*WHAT TO DO:*
Check each line of the entries below for the string "icon"; copy every line where it appears.

══════════════════════════════

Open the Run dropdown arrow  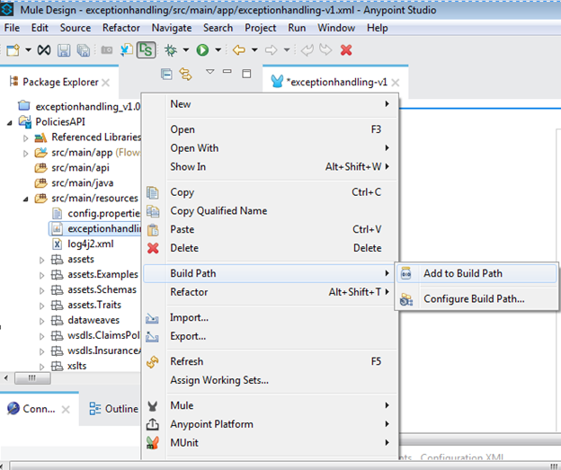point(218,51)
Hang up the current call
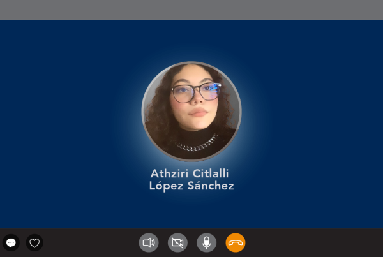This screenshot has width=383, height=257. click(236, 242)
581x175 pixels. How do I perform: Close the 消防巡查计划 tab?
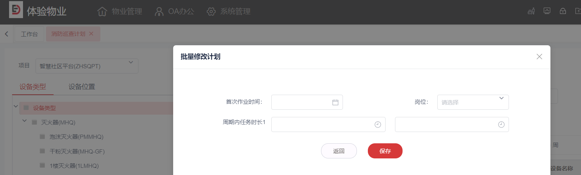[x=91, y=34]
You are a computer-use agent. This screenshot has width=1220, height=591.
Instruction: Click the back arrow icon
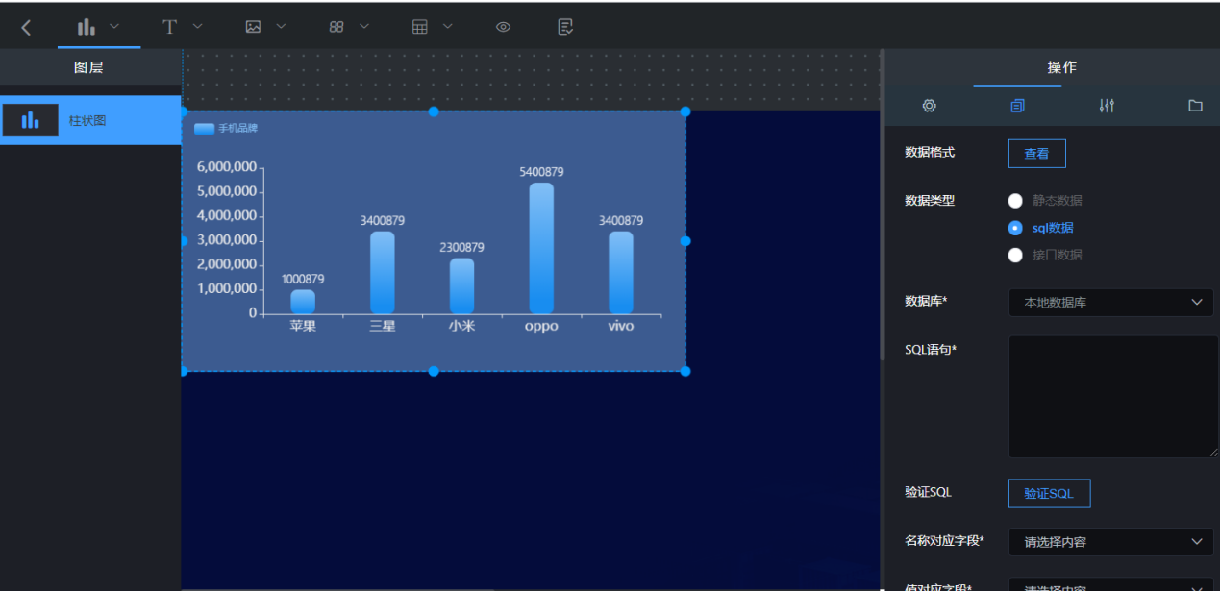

══════════════════════════════

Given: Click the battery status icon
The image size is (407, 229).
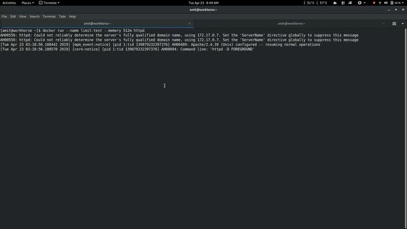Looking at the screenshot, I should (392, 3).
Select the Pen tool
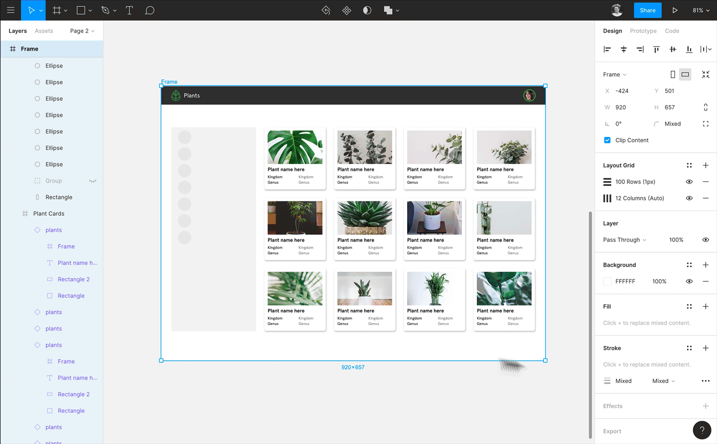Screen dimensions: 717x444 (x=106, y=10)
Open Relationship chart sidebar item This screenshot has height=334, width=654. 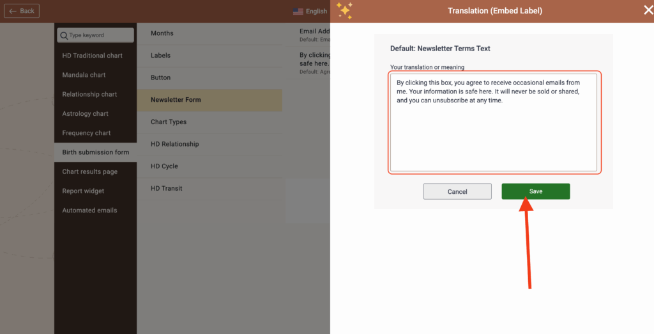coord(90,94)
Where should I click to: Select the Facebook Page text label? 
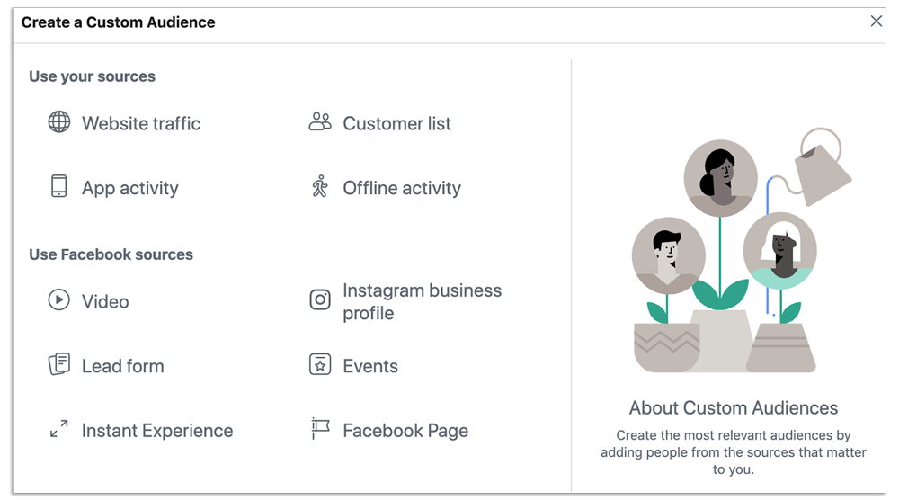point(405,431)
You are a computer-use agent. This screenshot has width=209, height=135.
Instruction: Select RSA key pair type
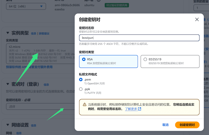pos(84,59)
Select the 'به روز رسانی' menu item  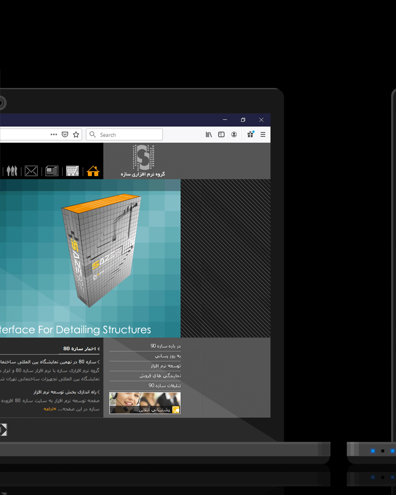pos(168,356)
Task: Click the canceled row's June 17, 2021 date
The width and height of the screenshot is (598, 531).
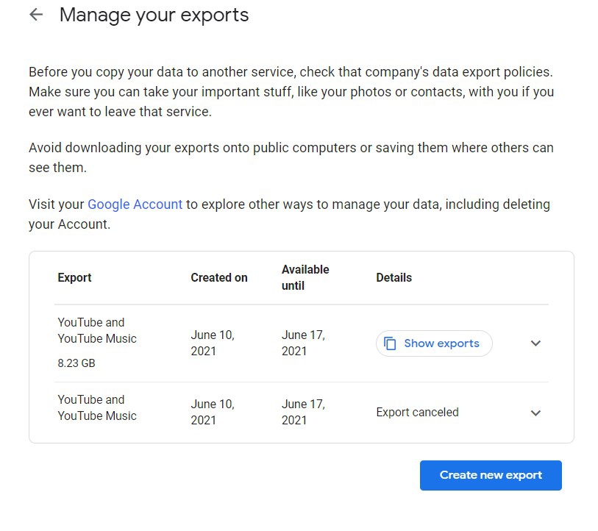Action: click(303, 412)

══════════════════════════════

*EXERCISE SOLUTION:*
Instruction: Click the back arrow icon
Given: Click the battery status icon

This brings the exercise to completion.